Wednesday, July 14, 2010

Is Pitchfork Biased Against Middle-Aged Women?

(Disclaimer - I am not an investigative journalist. Everything here is part speculation, part nagging suspicion, and part whatever I was able to cull together in one afternoon. No actual science was involved.)

As a woman, and one who is closer to her forties than her twenties, I have more than a passing interest in how sexism and ageism intersect in the music blogosphere. This link a grammar, a writer for Pitchfork, left on his tumblr says that the popular music blog has a bias against music made by women over the age of forty. According to Flavorwire's research, Pitchfork's reviews for a handful of recent albums by female artists are substantially lower than the averages given by Metacritic which pulls in reviews from many sources. Some of the examples given are Hole's Nobody's Daughter, which scored a 55/100 according to Metacritic, and a 29/100 from Pitchfork. Madonna's Hard Candy gets a Metacritic score of 65%, almost 10% higher than Pitchfork's.

Yeah, that smells a little like bias. But wait. a grammar says their research is "is missing several control groups, including but not limited to: (a) how Pitchfork ratings as a whole compare to Metacritic averages, and (b) how Pitchfork ratings of men over 40 compare to Metacritic averages, plus also things like (c) genres/label-origins/how-long-they’ve-been-making-music of Pitchfork-reviewed albums by men/women over 40, and how they compare, etc. (Is there a male Madonna to compare with here? Is it George Michael? A male Liz Phair?) See also: how do Pitchfork ratings for albums with Metacritic scores compare to Pitchfork ratings for albums not indexed on Metacritic? Let’s not invoke science unless we’re invoking SCIENCE!"

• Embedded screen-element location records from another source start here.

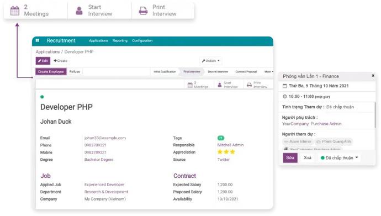Click the Sửa button in popup
Viewport: 381px width, 216px height.
pyautogui.click(x=290, y=157)
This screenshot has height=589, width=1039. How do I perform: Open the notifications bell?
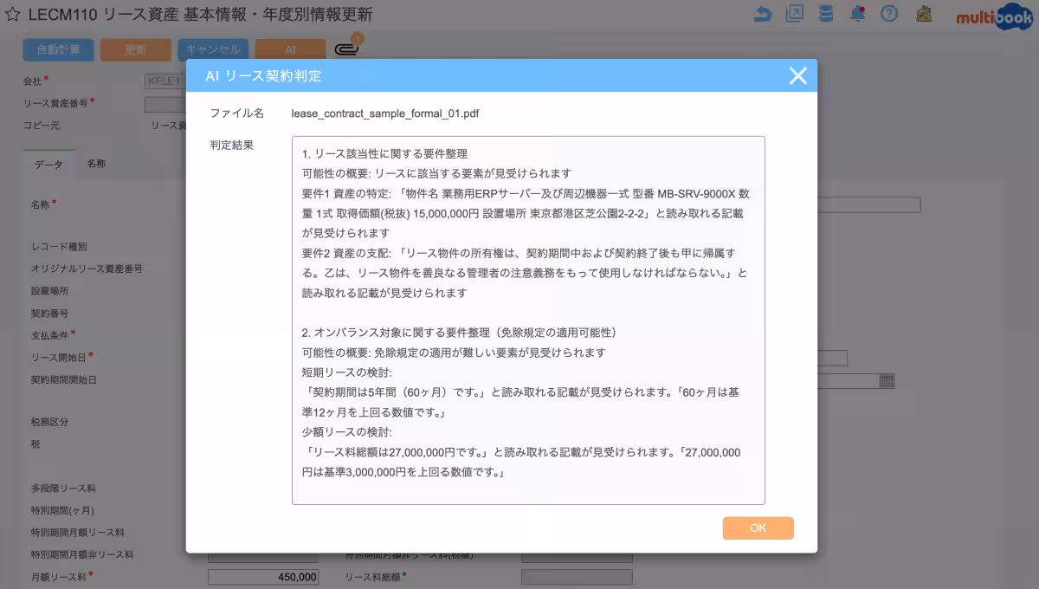pos(857,14)
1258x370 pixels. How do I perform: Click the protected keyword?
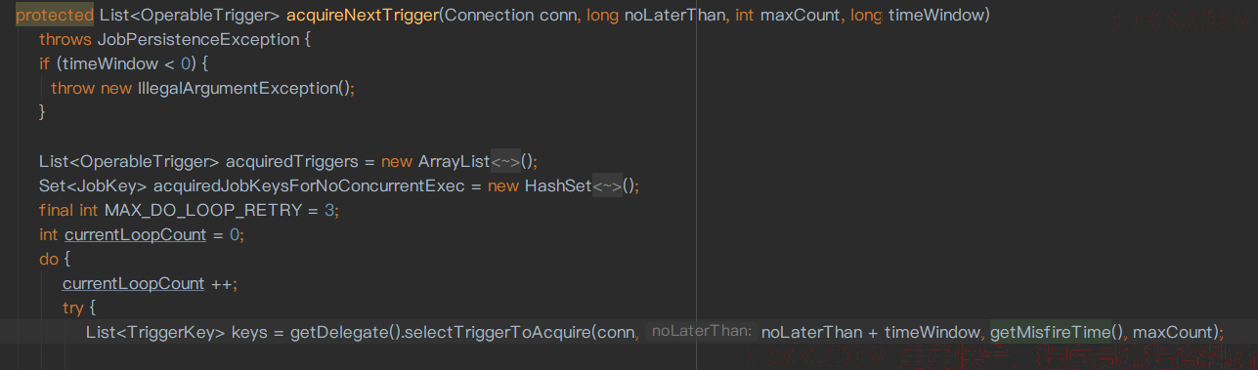[x=55, y=15]
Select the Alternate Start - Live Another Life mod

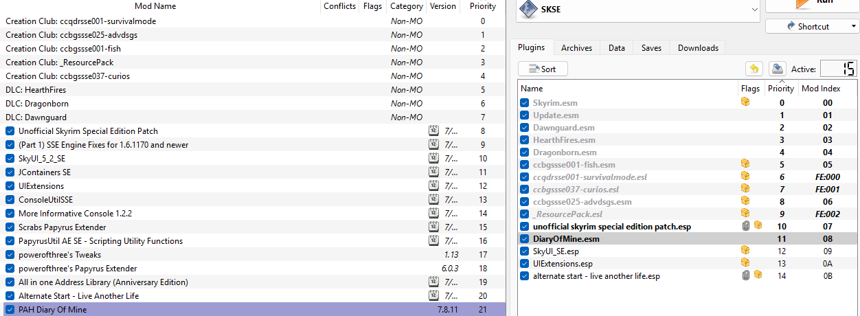pos(78,296)
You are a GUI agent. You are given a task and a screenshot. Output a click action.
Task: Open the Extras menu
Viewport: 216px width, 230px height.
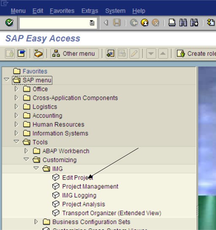[89, 11]
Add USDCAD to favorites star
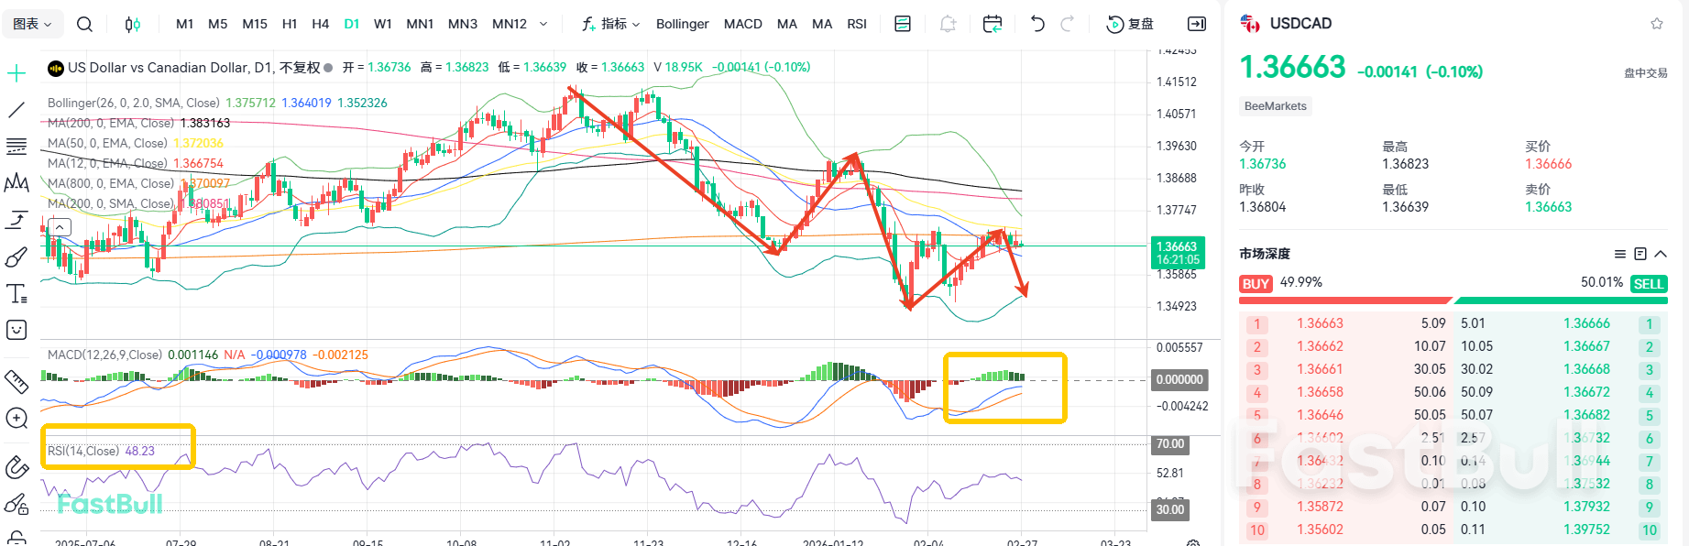The height and width of the screenshot is (546, 1689). (x=1657, y=24)
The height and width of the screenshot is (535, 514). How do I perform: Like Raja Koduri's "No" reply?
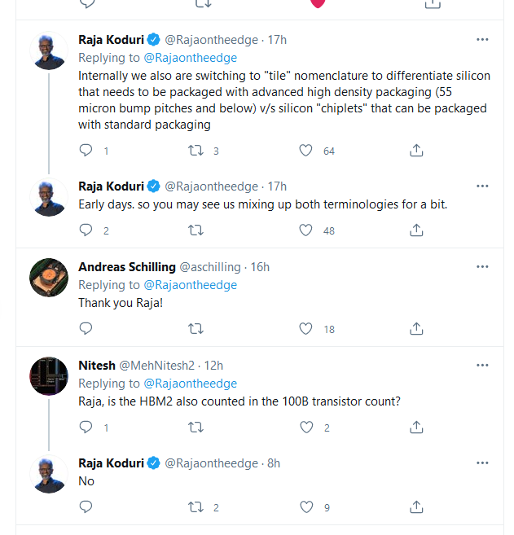[306, 507]
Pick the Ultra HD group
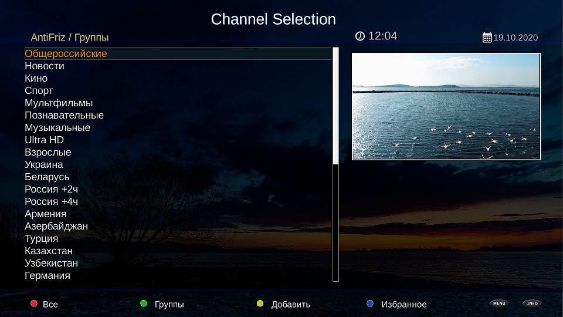This screenshot has width=563, height=317. click(44, 140)
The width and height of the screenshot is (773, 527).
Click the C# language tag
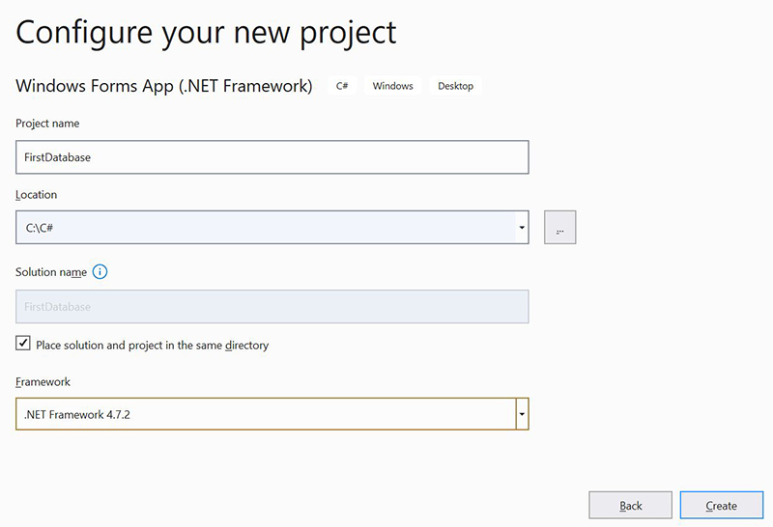[x=342, y=86]
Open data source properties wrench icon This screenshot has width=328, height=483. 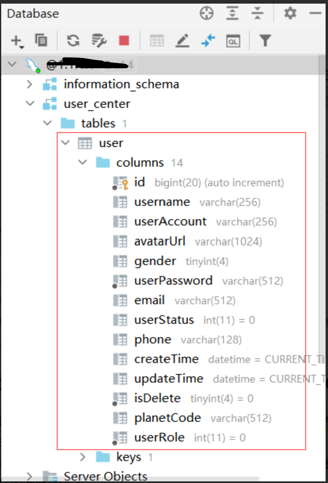pyautogui.click(x=99, y=40)
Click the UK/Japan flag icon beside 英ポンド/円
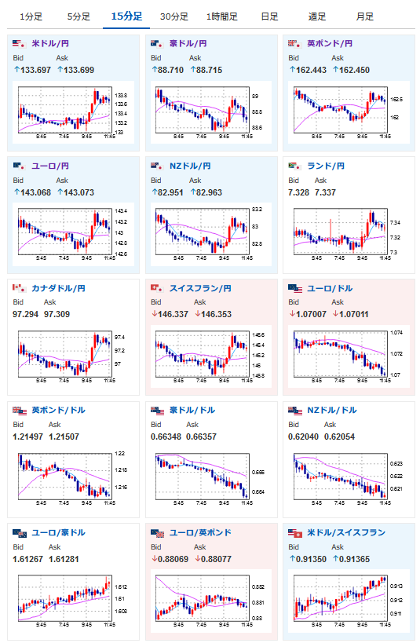 pos(294,43)
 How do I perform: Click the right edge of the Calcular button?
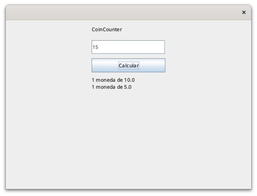[163, 65]
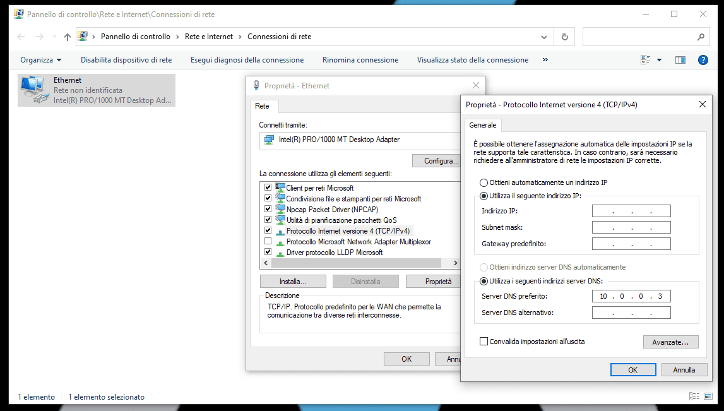724x411 pixels.
Task: Show more toolbar commands chevron
Action: 545,60
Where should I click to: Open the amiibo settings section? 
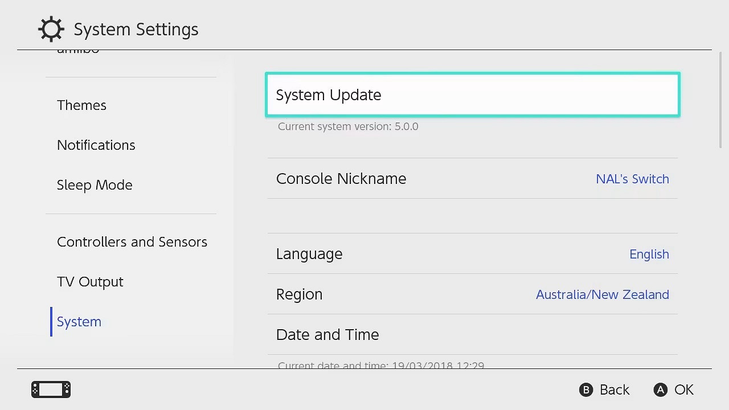(78, 51)
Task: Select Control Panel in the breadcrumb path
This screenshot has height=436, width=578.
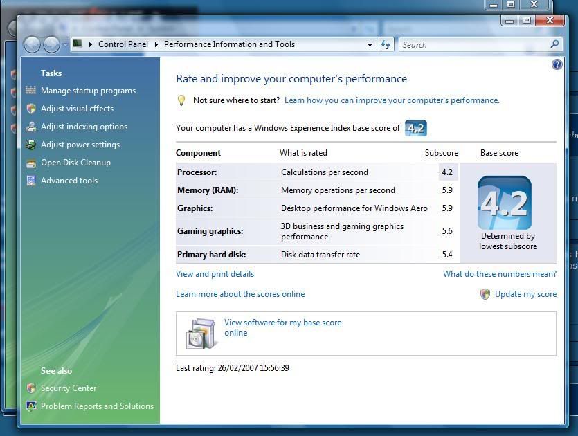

Because I am a nerd like that, I tallied some of the scores for albums made by men over forty, and compared them to Metacritic's cumulative score:

Wilco's The Album
Pitchfork - 73%
Metacritic - 76%

Morrissey's Year of Refusal
Pitchfork - 81&
Metacritic - 79%

Bruce Sprinsteen's Working on a Dream
Pitchfork - 58%
Metacritic - 72%

Pearl Jam's Backspace
Pitchfork - 46%
Metacritic - 79%

To be honest, I had to do a bit of digging to find Pitchfork reviews of albums made by artists over forty of either gender. That itself should be addressed, but from the few I did find, I'll hazard a guess that a) Pitchfork does have some bias against music made by women over forty, b) Pitchfork has some bias against music made by middle-aged people regardless of gender, or most likely, c) Pitchfork has some bias against artists not currently in the indie rock, pop, or hip-hop pantheon. (Wilco and Morrissey remain in the critics' good graces despite crossing over into "elder statesmen" territory, and among the albums made by women, Laurie Anderson's reviews were consistent across the board.)

This is not to pick on Pitchfork -- I think you would probably get the same results from any popular music blog. We live in an ageist, sexist society, and our popular culture unfortunately reflects that.


  1. I think Pitchfork sees themselves as the current "authority" on what will be the next big thing in underground music. For instance they gave M.I.A.'s album, Maya, a very low score--4.4 (out of what, I'm not sure), and on other blogs this was big news.
    A lot of people look to Pitchfork simply to tell them what is cool. Being a woman over forty, unfortunately, is not cool to the sort of appearance Pitchfork is trying to create with its site (although being a man of any age still rocking out is fine).

    I will point out the artist Peaches has gotten high scores on all albums but one (Fatherfucker).

    Interesting article.

  2. "A lot of people look to Pitchfork simply to tell them what is cool. "

    With the now crowded music blogosphere, Pitchfork has a lot of more competition than they did, say, six or seven years ago. (I have no idea how long Pitchfork's been around. I think I started reading them in '02 or '03.)

    The M.I.A. album got mixed reviews, but yeah, the focus was on Pitchfork's low score.